### EXTRACT ###
Table 1. Processing strategy for real-time single-frequency positioning using SBAS corrections.

Errors	Settings
Satellite orbit and clock error	SBAS real-time satellite products
Ionosphere error	SBAS ionosphere correction as the observation, the parameters of the ionosphere model is estimated
Troposphere error	The zenith delay of wet troposphere residual is modeled as the first-order Markov random walk
Solid Earth tide	Solid Earth tide correction proposed by [20]
Relativistic effects	Estimation model recommended by IS-GPS-200
Other estimated parameters	Receiver coordinates, receiver clock error

.

Integrity refers to the capability of a navigation system to promptly alert users when the system is no longer functioning properly due to a fault or anomaly [28]. In addition to broadcasting wide-area differential correction information, SBAS also provide real-time integrity information to ensure system reliability. Upon receiving these integrity messages, the user receiver can compute the corresponding Protection Levels (xPL), which quantify the statistical bounds within which the true positioning error is expected to lie with a specified level of confidence. These include the Horizontal Protection Level (HPL) and the Vertical Protection Level (VPL). To assess system integrity, the computed xPL values are compared against the predefined Alarm Level (xAL) associated with the specific navigation application.
###
WRITTEN PROBLEM A:
Translate this sentence from the SBAS extract into Spanish: "To assess system integrity, the computed xPL values are compared against the predefined Alarm Level (xAL) associated with the specific navigation application."
WRITTEN PROBLEM B:
Condense the paragraph of the SBAS extract that begins "Integrity refers to the capability" into a bulleted list that keeps its main facts.
### MATERIAL SUPPLIED ###
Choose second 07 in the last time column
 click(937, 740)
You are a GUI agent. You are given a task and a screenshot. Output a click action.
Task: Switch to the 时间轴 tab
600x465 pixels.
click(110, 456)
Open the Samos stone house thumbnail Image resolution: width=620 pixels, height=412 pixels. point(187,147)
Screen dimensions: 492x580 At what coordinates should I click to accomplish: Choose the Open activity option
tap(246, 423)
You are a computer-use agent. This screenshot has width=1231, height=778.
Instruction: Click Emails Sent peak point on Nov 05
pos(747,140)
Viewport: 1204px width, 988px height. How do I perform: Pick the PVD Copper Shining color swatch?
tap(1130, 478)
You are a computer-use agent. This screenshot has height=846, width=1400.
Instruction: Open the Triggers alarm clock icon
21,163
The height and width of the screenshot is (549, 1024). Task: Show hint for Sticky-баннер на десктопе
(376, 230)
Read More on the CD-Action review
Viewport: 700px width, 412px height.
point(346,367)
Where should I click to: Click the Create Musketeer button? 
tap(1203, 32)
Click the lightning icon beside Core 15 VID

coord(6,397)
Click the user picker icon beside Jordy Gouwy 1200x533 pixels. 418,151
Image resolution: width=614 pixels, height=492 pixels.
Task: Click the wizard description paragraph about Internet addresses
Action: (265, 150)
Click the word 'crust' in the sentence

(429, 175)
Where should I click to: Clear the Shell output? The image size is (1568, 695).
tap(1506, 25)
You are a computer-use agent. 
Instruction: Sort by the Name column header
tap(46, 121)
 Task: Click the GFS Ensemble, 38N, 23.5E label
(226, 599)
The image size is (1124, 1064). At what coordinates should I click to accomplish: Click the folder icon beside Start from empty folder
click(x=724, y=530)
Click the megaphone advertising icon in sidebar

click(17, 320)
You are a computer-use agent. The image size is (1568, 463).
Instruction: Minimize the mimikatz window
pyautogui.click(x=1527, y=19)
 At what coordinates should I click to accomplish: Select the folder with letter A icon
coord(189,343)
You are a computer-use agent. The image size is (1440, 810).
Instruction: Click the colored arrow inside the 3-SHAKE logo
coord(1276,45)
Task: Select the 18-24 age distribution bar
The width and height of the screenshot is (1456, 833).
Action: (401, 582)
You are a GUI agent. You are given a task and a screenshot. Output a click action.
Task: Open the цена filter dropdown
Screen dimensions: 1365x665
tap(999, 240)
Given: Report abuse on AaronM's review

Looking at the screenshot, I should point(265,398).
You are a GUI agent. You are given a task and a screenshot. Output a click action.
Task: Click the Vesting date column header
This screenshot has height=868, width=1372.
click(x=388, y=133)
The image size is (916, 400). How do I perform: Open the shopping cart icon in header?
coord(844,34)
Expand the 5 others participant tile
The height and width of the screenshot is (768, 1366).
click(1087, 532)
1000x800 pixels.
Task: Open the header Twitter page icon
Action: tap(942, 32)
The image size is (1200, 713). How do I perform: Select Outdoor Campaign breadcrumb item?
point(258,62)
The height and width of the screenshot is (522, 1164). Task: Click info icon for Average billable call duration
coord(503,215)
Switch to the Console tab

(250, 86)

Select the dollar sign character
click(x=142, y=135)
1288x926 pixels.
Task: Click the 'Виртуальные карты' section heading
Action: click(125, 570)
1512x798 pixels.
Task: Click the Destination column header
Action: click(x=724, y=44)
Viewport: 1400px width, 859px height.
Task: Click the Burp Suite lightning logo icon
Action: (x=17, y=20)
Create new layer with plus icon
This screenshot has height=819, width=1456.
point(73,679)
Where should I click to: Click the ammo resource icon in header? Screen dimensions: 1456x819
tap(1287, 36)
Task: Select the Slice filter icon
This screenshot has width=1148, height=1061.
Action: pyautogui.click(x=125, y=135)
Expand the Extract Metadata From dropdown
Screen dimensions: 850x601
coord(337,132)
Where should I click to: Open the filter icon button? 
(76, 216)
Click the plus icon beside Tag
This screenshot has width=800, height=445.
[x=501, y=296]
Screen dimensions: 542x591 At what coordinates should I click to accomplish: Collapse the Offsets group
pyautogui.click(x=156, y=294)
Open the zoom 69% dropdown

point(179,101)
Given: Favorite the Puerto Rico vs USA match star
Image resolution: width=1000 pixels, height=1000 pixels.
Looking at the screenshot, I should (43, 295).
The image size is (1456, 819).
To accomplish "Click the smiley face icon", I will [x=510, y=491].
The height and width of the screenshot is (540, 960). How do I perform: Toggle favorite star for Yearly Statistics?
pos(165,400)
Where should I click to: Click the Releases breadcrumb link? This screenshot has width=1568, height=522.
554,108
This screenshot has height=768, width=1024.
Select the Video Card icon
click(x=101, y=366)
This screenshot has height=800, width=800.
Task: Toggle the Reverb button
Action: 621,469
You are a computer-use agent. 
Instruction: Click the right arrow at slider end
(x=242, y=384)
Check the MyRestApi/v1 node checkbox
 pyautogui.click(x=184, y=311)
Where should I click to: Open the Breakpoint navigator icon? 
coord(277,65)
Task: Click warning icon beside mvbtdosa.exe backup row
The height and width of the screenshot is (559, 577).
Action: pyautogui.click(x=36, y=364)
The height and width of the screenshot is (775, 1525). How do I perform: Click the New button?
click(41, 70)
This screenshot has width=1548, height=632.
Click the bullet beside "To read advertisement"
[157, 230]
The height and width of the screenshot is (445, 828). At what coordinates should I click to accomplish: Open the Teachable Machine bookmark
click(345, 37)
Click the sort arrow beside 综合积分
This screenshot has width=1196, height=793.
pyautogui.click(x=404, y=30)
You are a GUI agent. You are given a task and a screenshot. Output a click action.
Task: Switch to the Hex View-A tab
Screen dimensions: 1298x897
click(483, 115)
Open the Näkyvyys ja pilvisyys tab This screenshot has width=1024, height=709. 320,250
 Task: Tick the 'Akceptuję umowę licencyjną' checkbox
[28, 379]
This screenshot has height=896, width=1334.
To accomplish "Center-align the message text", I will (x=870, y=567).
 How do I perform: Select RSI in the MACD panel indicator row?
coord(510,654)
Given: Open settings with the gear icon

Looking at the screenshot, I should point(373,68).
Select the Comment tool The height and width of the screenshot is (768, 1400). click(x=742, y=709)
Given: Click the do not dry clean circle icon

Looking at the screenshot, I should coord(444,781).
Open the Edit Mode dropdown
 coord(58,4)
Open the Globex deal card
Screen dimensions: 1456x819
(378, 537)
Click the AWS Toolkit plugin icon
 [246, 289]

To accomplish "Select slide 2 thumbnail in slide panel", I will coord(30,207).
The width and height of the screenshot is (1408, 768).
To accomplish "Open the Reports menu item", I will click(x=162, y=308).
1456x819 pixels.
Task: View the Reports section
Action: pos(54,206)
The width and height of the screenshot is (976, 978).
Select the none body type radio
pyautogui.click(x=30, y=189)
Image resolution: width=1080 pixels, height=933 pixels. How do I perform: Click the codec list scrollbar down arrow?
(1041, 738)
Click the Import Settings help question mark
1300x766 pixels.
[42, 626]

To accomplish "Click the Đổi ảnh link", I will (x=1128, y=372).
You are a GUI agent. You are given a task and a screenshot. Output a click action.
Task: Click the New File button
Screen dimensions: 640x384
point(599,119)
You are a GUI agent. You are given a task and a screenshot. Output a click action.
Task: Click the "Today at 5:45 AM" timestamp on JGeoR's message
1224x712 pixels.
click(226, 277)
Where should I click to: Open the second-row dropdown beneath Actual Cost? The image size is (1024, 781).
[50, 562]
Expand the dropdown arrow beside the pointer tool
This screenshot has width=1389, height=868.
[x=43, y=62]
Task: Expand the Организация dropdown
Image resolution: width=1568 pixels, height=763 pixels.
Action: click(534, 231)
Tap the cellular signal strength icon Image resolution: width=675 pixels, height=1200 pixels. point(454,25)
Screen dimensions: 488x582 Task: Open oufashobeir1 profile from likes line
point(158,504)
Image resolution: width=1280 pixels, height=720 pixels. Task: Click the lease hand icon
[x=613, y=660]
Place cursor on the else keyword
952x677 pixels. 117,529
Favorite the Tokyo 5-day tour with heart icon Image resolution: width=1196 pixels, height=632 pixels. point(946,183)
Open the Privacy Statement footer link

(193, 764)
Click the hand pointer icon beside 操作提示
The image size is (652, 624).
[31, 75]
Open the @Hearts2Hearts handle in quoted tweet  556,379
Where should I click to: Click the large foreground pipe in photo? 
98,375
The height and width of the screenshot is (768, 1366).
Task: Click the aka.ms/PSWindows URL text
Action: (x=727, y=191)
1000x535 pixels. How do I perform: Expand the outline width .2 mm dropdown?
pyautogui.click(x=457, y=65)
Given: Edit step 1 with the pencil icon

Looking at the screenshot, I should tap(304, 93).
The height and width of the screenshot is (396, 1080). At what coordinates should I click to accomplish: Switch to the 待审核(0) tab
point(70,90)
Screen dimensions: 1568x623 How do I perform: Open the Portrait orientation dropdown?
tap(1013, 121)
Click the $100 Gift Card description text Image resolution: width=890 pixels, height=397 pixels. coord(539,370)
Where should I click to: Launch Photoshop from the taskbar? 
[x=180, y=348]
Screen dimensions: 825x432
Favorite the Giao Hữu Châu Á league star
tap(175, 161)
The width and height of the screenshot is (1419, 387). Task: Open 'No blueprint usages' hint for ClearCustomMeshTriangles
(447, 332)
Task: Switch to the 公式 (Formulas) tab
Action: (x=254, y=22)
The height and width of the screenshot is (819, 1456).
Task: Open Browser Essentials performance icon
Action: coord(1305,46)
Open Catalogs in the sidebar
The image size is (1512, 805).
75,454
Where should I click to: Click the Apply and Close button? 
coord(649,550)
###
COMPLETE ANSWER A:
Para evaluar la integridad del sistema, los valores de xPL calculados se comparan con el Nivel de Alarma (xAL) predefinido asociado a la aplicación de navegación específica.

COMPLETE ANSWER B:
- Integrity is a navigation system's ability to promptly alert users when it no longer functions properly because of a fault or anomaly.
- Besides wide-area differential corrections, SBAS broadcasts real-time integrity information to ensure system reliability.
- From these messages, the user receiver computes Protection Levels (xPL), which are statistical bounds expected to contain the true positioning error at a specified confidence level.
- The Protection Levels are the Horizontal Protection Level (HPL) and the Vertical Protection Level (VPL).
- Integrity is assessed by comparing the computed xPL values with the predefined Alarm Level (xAL) for the specific navigation application.